◆ WHAT IS EXPECTED: From the entries below, return only the lines starting at the one that contains "Task: Select the Command Prompt taskbar icon" and ending at the one that contains "Task: Click the", exactly as they stand.
-- RECORDS SHOWN follows --
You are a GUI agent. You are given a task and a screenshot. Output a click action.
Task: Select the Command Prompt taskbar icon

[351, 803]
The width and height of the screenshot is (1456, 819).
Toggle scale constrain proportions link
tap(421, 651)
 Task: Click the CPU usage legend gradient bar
-- RECORDS SHOWN concluded --
-- RECORDS SHOWN follows --
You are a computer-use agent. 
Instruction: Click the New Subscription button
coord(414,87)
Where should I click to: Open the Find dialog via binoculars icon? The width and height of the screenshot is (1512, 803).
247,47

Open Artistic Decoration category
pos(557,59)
-- RECORDS SHOWN concluded --
◆ RESPONSE TO THE EXERCISE:
Task: Select the Command Prompt taskbar icon

[351, 803]
The width and height of the screenshot is (1456, 819).
Toggle scale constrain proportions link
tap(421, 651)
 Task: Click the CPU usage legend gradient bar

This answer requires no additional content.